:: Work instruction ::
Given the material below, return only the lines starting at the line with "Click the Статус column filter box" and ending at the line with "Image resolution: width=1000", exactly as they appear.

:: Records for this exercise ::
--------------------------------
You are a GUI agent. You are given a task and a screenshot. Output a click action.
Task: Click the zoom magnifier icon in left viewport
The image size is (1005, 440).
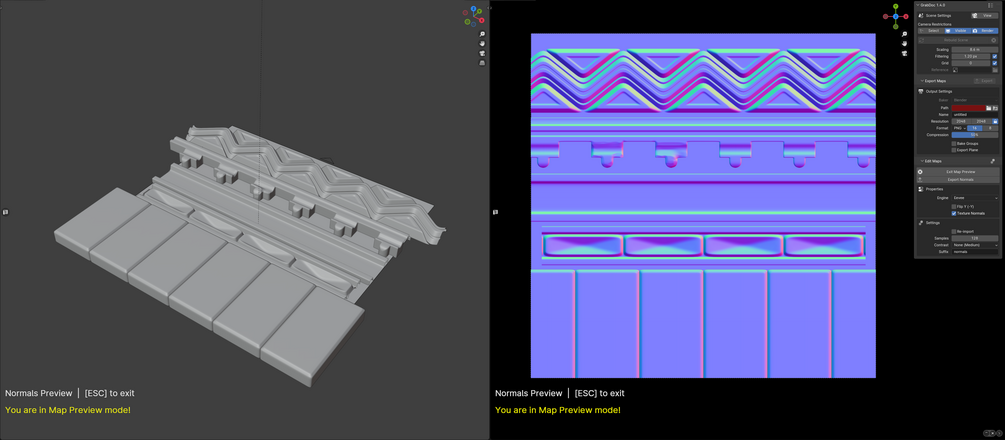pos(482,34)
--------------------------------
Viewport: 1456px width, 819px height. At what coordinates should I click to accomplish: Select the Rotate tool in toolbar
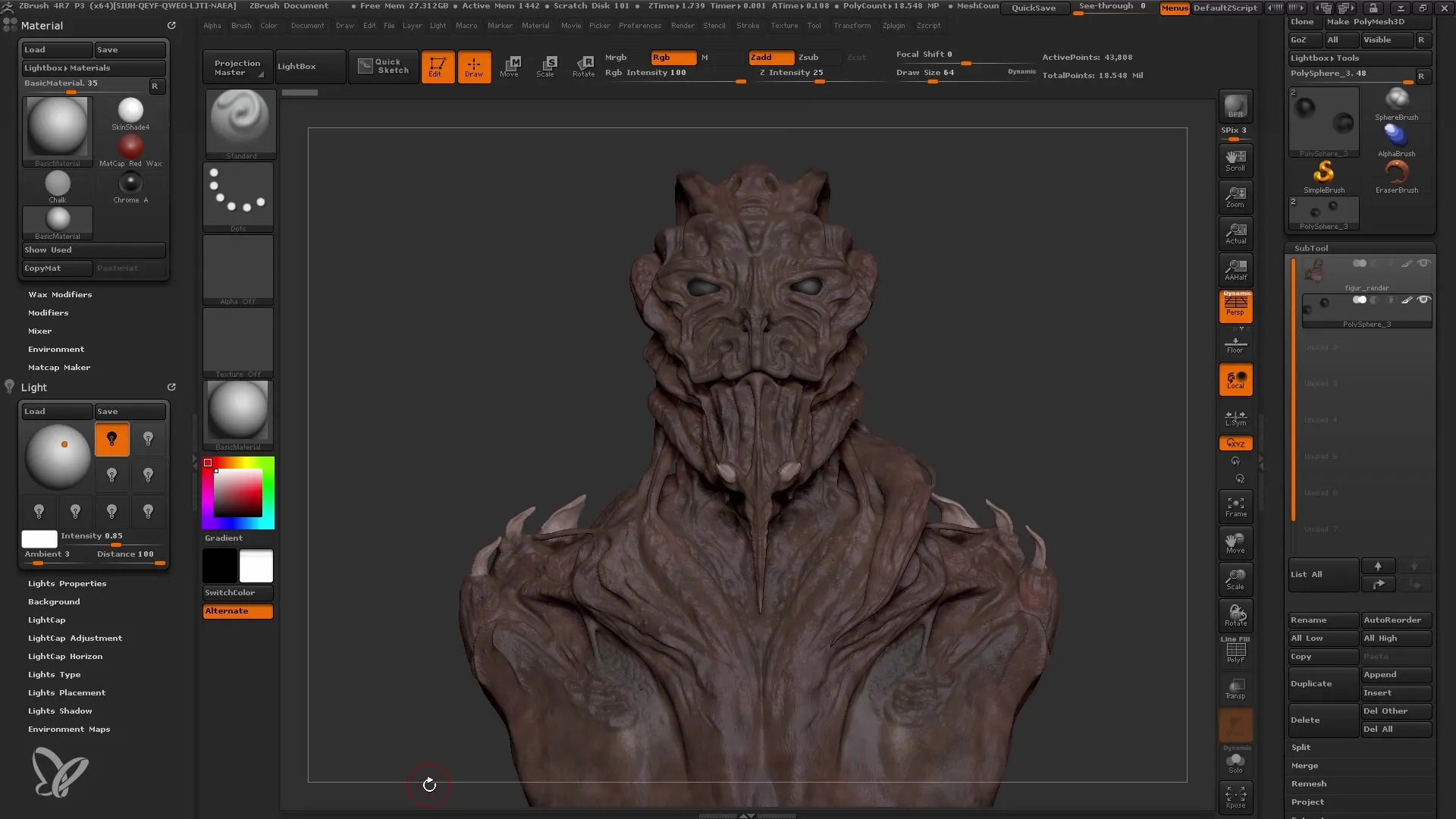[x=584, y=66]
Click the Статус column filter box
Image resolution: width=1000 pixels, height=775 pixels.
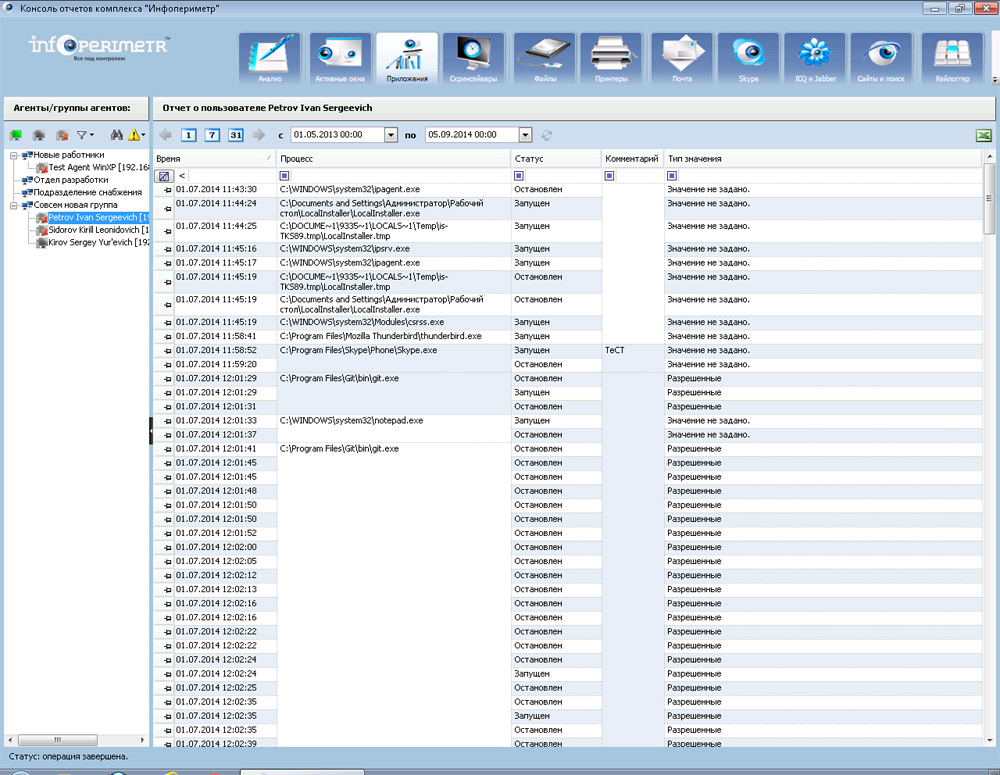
--------------------------------
:: Task result ::
Click the Статус column filter box
Image resolution: width=1000 pixels, height=775 pixels.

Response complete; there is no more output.